Dal cibo locale al cibo "che viene da non si sa dove"
Fino
a pochi decenni fa, almeno in montagna, ma spesso anche altrove, era
normale consumare ancora in larga misura cibo locale. Era normale
produrre ancora buona parte delle derrate alimentari (uova, pollame,
ortaggi, frutta, carne di maiale, ma spesso anche latte fornito da
1-2 vacche da latte o qualche capra).
Attraverso
passaggi successivi si è arrivati alla delocalizzazione della
produzione e del consumo alimentari, all'omologazione,
semplificazione, del paesaggio e dell'agricoltura.
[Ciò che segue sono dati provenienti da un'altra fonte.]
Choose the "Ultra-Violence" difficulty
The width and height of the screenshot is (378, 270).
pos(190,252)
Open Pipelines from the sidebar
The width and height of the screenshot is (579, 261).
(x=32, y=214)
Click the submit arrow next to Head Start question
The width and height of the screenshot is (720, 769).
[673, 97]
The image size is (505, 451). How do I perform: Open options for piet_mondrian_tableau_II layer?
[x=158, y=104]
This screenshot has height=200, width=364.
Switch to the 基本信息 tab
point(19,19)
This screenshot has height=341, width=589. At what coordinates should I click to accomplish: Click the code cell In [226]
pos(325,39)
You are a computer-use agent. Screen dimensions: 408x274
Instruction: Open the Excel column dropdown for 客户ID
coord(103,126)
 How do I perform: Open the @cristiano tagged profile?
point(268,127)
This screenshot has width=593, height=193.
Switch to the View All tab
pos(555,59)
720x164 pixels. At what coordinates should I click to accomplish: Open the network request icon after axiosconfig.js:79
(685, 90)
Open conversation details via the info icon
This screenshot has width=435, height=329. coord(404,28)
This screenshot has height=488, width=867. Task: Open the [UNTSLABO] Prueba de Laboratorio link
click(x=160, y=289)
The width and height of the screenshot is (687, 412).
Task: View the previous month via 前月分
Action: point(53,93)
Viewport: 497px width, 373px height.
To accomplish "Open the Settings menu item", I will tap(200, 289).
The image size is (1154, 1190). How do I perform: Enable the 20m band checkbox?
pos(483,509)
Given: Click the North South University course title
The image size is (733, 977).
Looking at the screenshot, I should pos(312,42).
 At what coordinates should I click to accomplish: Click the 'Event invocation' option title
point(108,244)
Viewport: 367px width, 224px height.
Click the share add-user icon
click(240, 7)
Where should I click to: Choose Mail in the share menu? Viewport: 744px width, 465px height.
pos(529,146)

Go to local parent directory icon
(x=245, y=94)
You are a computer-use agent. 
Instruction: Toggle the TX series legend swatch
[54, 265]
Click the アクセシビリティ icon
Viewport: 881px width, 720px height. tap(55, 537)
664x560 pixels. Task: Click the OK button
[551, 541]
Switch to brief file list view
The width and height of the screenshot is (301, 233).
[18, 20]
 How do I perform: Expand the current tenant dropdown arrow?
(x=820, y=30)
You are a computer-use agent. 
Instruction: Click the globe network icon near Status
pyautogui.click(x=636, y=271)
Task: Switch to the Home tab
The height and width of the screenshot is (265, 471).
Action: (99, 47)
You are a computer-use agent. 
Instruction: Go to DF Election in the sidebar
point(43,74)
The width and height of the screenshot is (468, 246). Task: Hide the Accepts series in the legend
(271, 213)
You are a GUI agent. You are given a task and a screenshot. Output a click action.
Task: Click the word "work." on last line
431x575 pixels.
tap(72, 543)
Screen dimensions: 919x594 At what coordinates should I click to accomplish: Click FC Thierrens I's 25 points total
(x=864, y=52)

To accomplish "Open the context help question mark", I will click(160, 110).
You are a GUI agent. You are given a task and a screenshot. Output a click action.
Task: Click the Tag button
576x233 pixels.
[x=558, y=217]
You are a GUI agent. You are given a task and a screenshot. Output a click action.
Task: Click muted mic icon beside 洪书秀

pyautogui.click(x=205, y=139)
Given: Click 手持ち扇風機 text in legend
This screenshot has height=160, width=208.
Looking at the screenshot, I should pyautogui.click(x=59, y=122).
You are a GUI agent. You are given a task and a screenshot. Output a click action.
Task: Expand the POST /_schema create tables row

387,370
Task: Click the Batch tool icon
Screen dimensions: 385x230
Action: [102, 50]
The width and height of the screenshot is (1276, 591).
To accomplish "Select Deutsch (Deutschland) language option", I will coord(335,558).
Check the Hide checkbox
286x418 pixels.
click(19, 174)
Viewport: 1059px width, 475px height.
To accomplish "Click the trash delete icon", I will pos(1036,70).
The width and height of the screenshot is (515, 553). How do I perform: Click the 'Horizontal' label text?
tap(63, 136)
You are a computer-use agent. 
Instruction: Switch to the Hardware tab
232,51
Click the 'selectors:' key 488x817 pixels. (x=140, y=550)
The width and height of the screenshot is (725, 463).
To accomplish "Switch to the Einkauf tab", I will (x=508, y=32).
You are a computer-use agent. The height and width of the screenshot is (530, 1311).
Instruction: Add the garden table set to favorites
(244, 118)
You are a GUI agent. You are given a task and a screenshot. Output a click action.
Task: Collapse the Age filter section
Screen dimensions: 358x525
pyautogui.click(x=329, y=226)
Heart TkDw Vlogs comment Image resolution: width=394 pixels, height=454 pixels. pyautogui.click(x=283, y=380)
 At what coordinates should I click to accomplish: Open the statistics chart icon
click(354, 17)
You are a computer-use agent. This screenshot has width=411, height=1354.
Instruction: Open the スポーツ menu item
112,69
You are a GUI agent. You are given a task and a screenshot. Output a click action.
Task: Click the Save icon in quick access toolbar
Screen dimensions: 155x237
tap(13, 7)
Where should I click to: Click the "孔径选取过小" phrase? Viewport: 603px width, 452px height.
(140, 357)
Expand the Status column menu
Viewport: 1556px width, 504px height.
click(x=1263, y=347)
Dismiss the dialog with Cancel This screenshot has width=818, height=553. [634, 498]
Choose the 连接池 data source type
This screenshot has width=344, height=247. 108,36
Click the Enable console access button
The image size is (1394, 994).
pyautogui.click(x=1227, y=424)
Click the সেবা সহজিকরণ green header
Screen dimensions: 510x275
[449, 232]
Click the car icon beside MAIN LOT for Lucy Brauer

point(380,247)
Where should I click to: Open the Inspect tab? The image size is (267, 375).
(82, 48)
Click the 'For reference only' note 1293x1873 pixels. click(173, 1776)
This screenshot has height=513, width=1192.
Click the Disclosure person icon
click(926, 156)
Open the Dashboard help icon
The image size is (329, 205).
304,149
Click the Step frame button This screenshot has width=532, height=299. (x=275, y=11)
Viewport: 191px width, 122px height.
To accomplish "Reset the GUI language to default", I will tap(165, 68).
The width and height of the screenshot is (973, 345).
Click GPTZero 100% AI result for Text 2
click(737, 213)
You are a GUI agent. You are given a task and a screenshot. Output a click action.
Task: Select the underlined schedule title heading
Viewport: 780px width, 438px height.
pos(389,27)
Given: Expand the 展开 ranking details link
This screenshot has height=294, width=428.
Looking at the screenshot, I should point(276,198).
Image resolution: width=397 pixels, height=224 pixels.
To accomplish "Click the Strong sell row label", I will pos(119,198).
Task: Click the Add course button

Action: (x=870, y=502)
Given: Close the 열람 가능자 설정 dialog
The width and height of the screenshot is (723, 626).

Le campagne,
ricche di elementi di specificità che consentivano di riconoscere il
paesaggio di ogni regione agraria (unità molto più piccole delle
province) sono scomparse. In montagna c'è il deserto verde che ha
inghiottito campi e prati. In pianura la landa desolata
dell'agroindustria, dei campi perfettamente livellati ed enormi,
senza alberi, senza siepi, senza fossi, senza argini. Molte cascine
sono diventate depositi disabitati di macchine agricole o sono
lasciate scoperchiate. Il paesaggio si è brutalmente semplificato:
la montagna coperta di boscaglie (ben diverse dai boschi curati, dai
castagneti, dai cedui di un tempo), le città si sono dilatate a
macchia d'olio fondendosi senza soluzione di continuità (almeno
nell'alta pianura) con quelli che erano i borghi e i paesi della
pianura, la pianura ad agricoltura specializzata, ancorché
ridimensionata nella sua superficie (erosa dalle aree industriali,
dall'urbanizzazione disordinata, dalle infrastrutture) è divenuta la
landa desolata di cui sopra.
Oggi
solo l'1% della popolazione si dedica all'agricoltura: una volta
produrre riguardava buona parte della popolazione. Per ottenere
questo risultato, che è tutto tranne un “progresso”, si è
concentrata la produzione agricola in alcune aree “vocate”, dove è
possibile l'applicazione massiccia della meccanica e della chimica.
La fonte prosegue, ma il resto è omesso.